[Data for this task]

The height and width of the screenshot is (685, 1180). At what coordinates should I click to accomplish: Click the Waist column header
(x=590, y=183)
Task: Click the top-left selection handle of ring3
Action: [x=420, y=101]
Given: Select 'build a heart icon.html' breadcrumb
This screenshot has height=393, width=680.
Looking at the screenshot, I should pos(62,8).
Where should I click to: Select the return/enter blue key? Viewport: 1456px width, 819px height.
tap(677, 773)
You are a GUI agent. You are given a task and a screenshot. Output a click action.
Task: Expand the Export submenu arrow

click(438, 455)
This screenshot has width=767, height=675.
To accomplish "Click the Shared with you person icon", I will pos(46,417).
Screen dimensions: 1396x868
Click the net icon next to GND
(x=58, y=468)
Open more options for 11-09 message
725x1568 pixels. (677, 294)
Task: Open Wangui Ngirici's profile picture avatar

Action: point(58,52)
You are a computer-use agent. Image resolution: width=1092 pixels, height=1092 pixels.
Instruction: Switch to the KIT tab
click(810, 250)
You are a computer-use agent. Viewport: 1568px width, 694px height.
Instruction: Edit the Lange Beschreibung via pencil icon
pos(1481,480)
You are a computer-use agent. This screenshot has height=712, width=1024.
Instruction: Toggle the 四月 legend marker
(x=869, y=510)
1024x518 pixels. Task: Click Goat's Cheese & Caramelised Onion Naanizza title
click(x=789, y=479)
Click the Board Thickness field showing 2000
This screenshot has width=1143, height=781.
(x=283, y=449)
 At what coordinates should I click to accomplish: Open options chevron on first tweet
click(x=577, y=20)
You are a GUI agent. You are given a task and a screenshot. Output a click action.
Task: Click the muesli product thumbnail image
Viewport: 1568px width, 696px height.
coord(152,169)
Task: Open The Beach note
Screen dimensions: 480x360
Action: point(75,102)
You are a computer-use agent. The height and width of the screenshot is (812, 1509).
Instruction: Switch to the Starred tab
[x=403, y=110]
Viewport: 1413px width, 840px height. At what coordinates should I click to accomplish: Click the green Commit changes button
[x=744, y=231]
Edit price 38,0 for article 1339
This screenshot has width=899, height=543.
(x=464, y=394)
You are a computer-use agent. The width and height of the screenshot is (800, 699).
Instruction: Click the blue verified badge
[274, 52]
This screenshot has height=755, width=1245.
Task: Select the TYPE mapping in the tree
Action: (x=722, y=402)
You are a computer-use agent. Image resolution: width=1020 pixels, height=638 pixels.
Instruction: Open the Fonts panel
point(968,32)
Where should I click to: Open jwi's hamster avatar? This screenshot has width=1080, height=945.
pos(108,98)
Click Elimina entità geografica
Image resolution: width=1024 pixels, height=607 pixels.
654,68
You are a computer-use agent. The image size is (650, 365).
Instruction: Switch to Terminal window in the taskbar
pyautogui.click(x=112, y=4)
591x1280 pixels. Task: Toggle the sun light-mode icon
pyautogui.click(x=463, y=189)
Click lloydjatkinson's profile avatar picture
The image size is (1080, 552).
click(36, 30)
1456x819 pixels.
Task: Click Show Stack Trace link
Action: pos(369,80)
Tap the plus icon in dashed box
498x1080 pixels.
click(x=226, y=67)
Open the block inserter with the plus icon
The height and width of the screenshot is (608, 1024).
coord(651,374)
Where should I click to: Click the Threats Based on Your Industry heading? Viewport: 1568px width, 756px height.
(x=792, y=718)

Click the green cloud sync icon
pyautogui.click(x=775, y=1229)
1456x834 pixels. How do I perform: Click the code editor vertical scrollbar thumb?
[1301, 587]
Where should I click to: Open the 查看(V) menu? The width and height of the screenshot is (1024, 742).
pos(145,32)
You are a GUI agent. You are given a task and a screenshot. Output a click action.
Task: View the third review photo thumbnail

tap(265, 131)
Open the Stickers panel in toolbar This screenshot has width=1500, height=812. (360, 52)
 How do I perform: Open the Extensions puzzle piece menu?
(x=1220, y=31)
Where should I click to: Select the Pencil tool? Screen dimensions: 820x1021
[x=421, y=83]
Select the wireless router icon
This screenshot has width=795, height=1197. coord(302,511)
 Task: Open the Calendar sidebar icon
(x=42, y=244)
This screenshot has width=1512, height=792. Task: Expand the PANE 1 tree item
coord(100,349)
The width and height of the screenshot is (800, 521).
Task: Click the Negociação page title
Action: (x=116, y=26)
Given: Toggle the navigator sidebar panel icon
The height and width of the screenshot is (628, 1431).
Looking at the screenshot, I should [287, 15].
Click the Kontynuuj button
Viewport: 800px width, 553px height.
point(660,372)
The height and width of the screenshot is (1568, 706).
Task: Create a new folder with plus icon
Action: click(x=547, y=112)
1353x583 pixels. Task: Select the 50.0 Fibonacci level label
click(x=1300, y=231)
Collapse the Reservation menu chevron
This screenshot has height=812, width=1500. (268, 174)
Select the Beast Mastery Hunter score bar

[Written task]
Switch every "Instruction" in the listing above to "Goal" and write the whole listing out again with nothing else changed.

[Written answer]
The height and width of the screenshot is (685, 1180). At what coordinates should I click to accomplish: Click the Waist column header
(x=590, y=183)
Task: Click the top-left selection handle of ring3
Action: [x=420, y=101]
Given: Select 'build a heart icon.html' breadcrumb
This screenshot has height=393, width=680.
Looking at the screenshot, I should pos(62,8).
Where should I click to: Select the return/enter blue key? Viewport: 1456px width, 819px height.
tap(677, 773)
You are a GUI agent. You are given a task and a screenshot. Output a click action.
Task: Expand the Export submenu arrow

click(438, 455)
This screenshot has width=767, height=675.
To accomplish "Click the Shared with you person icon", I will pos(46,417).
Screen dimensions: 1396x868
Click the net icon next to GND
(x=58, y=468)
Open more options for 11-09 message
725x1568 pixels. (677, 294)
Task: Open Wangui Ngirici's profile picture avatar

Action: point(58,52)
You are a computer-use agent. Image resolution: width=1092 pixels, height=1092 pixels.
Goal: Switch to the KIT tab
click(810, 250)
You are a computer-use agent. Viewport: 1568px width, 694px height.
Goal: Edit the Lange Beschreibung via pencil icon
pos(1481,480)
You are a computer-use agent. This screenshot has height=712, width=1024.
Goal: Toggle the 四月 legend marker
(x=869, y=510)
1024x518 pixels. Task: Click Goat's Cheese & Caramelised Onion Naanizza title
click(x=789, y=479)
Click the Board Thickness field showing 2000
This screenshot has width=1143, height=781.
(x=283, y=449)
 At what coordinates should I click to accomplish: Open options chevron on first tweet
click(x=577, y=20)
You are a GUI agent. You are given a task and a screenshot. Output a click action.
Task: Click the muesli product thumbnail image
Viewport: 1568px width, 696px height.
coord(152,169)
Task: Open The Beach note
Screen dimensions: 480x360
Action: point(75,102)
You are a computer-use agent. The height and width of the screenshot is (812, 1509).
Goal: Switch to the Starred tab
[x=403, y=110]
Viewport: 1413px width, 840px height. At what coordinates should I click to accomplish: Click the green Commit changes button
[x=744, y=231]
Edit price 38,0 for article 1339
This screenshot has width=899, height=543.
(x=464, y=394)
You are a computer-use agent. The width and height of the screenshot is (800, 699).
Goal: Click the blue verified badge
[274, 52]
This screenshot has height=755, width=1245.
Task: Select the TYPE mapping in the tree
Action: (x=722, y=402)
You are a computer-use agent. Image resolution: width=1020 pixels, height=638 pixels.
Goal: Open the Fonts panel
point(968,32)
Where should I click to: Open jwi's hamster avatar? This screenshot has width=1080, height=945.
pos(108,98)
Click Elimina entità geografica
Image resolution: width=1024 pixels, height=607 pixels.
654,68
You are a computer-use agent. The image size is (650, 365).
Goal: Switch to Terminal window in the taskbar
pyautogui.click(x=112, y=4)
591x1280 pixels. Task: Toggle the sun light-mode icon
pyautogui.click(x=463, y=189)
Click lloydjatkinson's profile avatar picture
The image size is (1080, 552).
click(36, 30)
1456x819 pixels.
Task: Click Show Stack Trace link
Action: pos(369,80)
Tap the plus icon in dashed box
498x1080 pixels.
click(x=226, y=67)
Open the block inserter with the plus icon
The height and width of the screenshot is (608, 1024).
coord(651,374)
Where should I click to: Click the Threats Based on Your Industry heading? Viewport: 1568px width, 756px height.
(x=792, y=718)

Click the green cloud sync icon
pyautogui.click(x=775, y=1229)
1456x834 pixels. How do I perform: Click the code editor vertical scrollbar thumb?
[1301, 587]
Where should I click to: Open the 查看(V) menu? The width and height of the screenshot is (1024, 742).
pos(145,32)
You are a GUI agent. You are given a task and a screenshot. Output a click action.
Task: View the third review photo thumbnail

tap(265, 131)
Open the Stickers panel in toolbar This screenshot has width=1500, height=812. (360, 52)
 How do I perform: Open the Extensions puzzle piece menu?
(x=1220, y=31)
Where should I click to: Select the Pencil tool? Screen dimensions: 820x1021
[x=421, y=83]
Select the wireless router icon
This screenshot has width=795, height=1197. coord(302,511)
 Task: Open the Calendar sidebar icon
(x=42, y=244)
This screenshot has width=1512, height=792. Task: Expand the PANE 1 tree item
coord(100,349)
The width and height of the screenshot is (800, 521).
Task: Click the Negociação page title
Action: (x=116, y=26)
Given: Toggle the navigator sidebar panel icon
The height and width of the screenshot is (628, 1431).
Looking at the screenshot, I should [287, 15].
Click the Kontynuuj button
Viewport: 800px width, 553px height.
point(660,372)
The height and width of the screenshot is (1568, 706).
Task: Create a new folder with plus icon
Action: click(x=547, y=112)
1353x583 pixels. Task: Select the 50.0 Fibonacci level label
click(x=1300, y=231)
Collapse the Reservation menu chevron
This screenshot has height=812, width=1500. (268, 174)
Select the Beast Mastery Hunter score bar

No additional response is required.